**ABOUT THIS TASK**
From the line containing "The image size is (486, 766)." down to the last line of the material below, copy each line exactly and leave out the rest.

[[ RECORDS FOR THE EXERCISE open ]]

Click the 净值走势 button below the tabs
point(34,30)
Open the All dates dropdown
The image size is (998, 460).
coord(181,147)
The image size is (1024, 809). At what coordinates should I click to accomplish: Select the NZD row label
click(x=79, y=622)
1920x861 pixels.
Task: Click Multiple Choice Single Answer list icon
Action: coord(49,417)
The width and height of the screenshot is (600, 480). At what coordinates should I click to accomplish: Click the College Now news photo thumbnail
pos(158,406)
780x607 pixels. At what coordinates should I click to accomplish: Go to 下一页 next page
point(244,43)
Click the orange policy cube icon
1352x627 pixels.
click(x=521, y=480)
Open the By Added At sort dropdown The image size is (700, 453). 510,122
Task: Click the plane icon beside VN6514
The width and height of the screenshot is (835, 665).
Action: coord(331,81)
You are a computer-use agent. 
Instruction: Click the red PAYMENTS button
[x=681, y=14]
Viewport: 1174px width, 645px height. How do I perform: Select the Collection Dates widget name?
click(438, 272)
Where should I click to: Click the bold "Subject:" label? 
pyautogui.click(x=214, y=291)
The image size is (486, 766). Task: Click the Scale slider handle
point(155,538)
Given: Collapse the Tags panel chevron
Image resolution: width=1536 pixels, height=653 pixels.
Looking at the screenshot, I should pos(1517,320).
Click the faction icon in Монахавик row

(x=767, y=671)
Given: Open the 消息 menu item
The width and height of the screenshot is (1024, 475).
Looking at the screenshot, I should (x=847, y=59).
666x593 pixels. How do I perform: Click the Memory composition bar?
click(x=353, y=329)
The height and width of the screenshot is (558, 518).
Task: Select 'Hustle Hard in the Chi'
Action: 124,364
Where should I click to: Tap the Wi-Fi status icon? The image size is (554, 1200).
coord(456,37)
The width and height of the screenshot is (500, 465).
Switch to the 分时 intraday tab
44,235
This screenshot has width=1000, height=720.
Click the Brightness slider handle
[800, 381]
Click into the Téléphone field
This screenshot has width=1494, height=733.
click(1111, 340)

[[ RECORDS FOR THE EXERCISE closed ]]

**ANSWER SECTION**
The image size is (486, 766). Task: Click the Scale slider handle
point(155,538)
Given: Collapse the Tags panel chevron
Image resolution: width=1536 pixels, height=653 pixels.
Looking at the screenshot, I should pos(1517,320).
Click the faction icon in Монахавик row

(x=767, y=671)
Given: Open the 消息 menu item
The width and height of the screenshot is (1024, 475).
Looking at the screenshot, I should (x=847, y=59).
666x593 pixels. How do I perform: Click the Memory composition bar?
click(x=353, y=329)
The height and width of the screenshot is (558, 518).
Task: Select 'Hustle Hard in the Chi'
Action: 124,364
Where should I click to: Tap the Wi-Fi status icon? The image size is (554, 1200).
coord(456,37)
The width and height of the screenshot is (500, 465).
Switch to the 分时 intraday tab
44,235
This screenshot has width=1000, height=720.
Click the Brightness slider handle
[800, 381]
Click into the Téléphone field
This screenshot has width=1494, height=733.
click(1111, 340)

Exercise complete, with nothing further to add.